§ **DESCRIPTION OF THE TASK**:
Copy out the material verbatim, from the line containing "You are a GUI" down to the line containing "point(854,577)", with both of those lines included.

§ **SOURCE MATERIAL**:
----------------

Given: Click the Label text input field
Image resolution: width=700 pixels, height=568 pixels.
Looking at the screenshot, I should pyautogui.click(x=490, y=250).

----------------

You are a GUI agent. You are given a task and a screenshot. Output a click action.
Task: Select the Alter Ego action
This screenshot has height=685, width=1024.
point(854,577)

----------------

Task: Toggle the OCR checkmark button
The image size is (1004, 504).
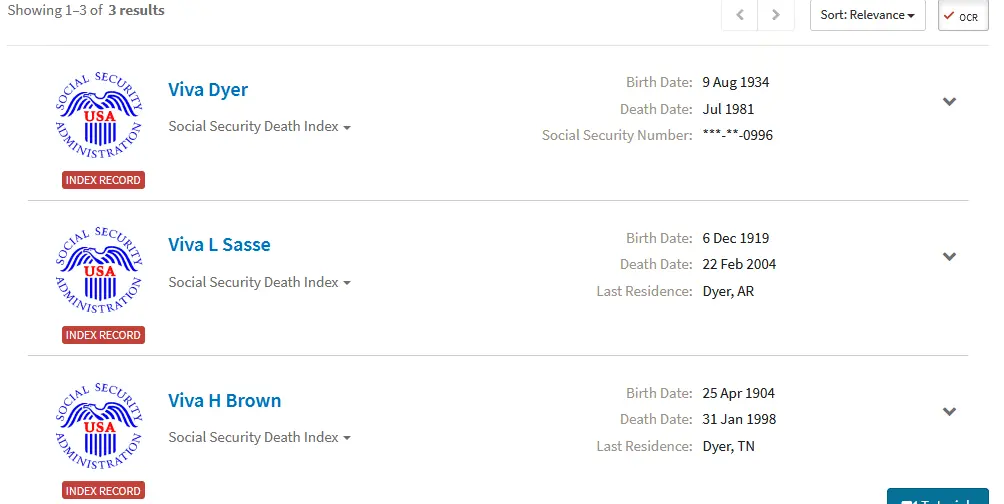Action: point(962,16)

----------------

§ **OUTPUT FOR THIS TASK**:
You are a GUI agent. You are given a task and a screenshot. Output a click action.
Task: Select the Alter Ego action
This screenshot has height=685, width=1024.
point(854,577)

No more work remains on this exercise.